Dieser Fall hat es in sich: Eine 60-Jährige aus dem Bezirk Braunau musste sich am Donnerstag am Landesgericht Ried verantworten. Der Vorwurf: schwerer Betrug. Im Februar 2025 soll sie in Helpfau-Uttendorf (Bez. Braunau) bei der Pensionsversicherungsanstalt Oberösterreich zwei verfälschte Unterlagen eingereicht haben: einen Ambulanzbrief und einen neuropsychologischen Bericht.
Mit den Dokumenten sollte laut Anklage eine Invaliditätspension für ihren Ehemann erreicht werden. Wäre der Plan aufgegangen, hätte die PVA einen Schaden von exakt 174.732,74 Euro erlitten.

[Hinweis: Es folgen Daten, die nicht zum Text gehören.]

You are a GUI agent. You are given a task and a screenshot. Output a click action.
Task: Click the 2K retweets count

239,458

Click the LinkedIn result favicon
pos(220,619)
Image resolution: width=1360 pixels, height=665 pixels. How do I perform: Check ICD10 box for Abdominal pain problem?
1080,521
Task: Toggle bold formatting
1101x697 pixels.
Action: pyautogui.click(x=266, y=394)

Brisant: Zunächst stand der Ehemann selbst im Fokus der Justiz.
Er wurde jedoch bereits rechtskräftig vom Betrugsvorwurf freigesprochen. Im Verfahren gegen ihn erhärtete sich der Verdacht, dass nicht er, sondern seine Frau hinter der Tat gestanden haben könnte. Bei einer Verurteilung hätten der Frau bis zu drei Jahre Haft gedroht.

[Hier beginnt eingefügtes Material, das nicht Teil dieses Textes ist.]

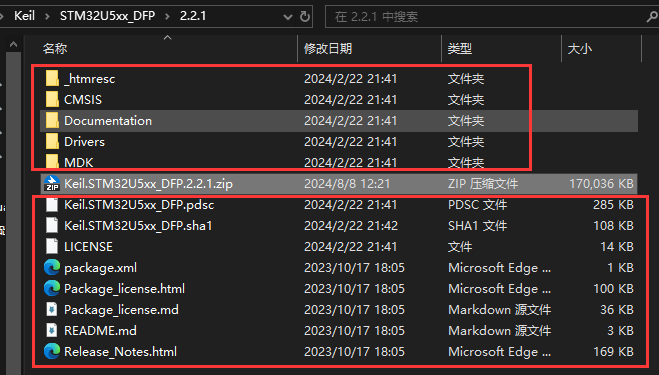Screen dimensions: 659x375
Task: Select the Keil.STM32U5xx_DFP.2.2.1.zip archive icon
Action: coord(52,184)
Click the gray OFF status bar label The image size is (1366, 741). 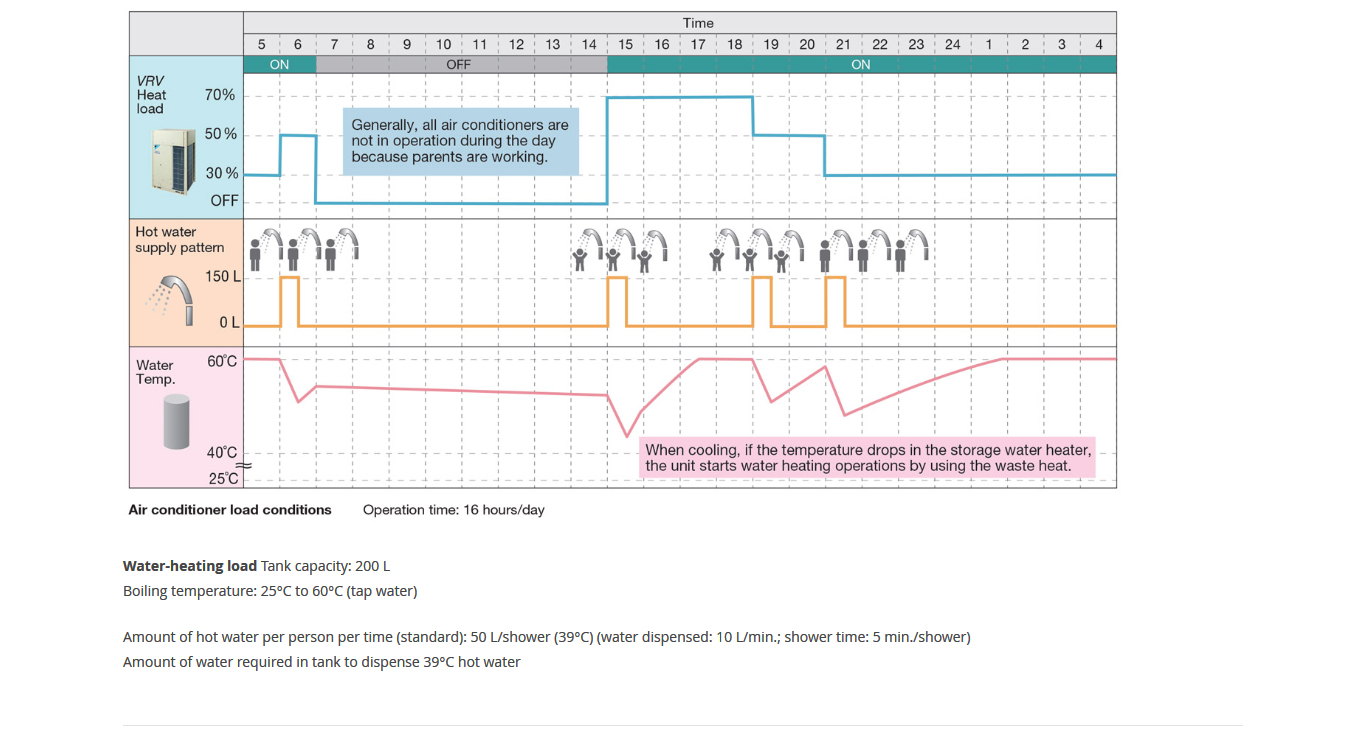[x=459, y=64]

Am Donnerstag gab es schließlich keine Verurteilung. Wie Gerichtssprecher Stefan Kiesl gegenüber "Heute" erklärt, bot das Schöffengericht der Frau eine Diversion an, "weil sich die Angeklagte vollinhaltlich geständig und reumütig zeigte".
Die 60-Jährige muss nun 1.000 Euro Geldbuße sowie Pauschalkosten zahlen. Sobald der Betrag beglichen ist, wird das Verfahren endgültig eingestellt.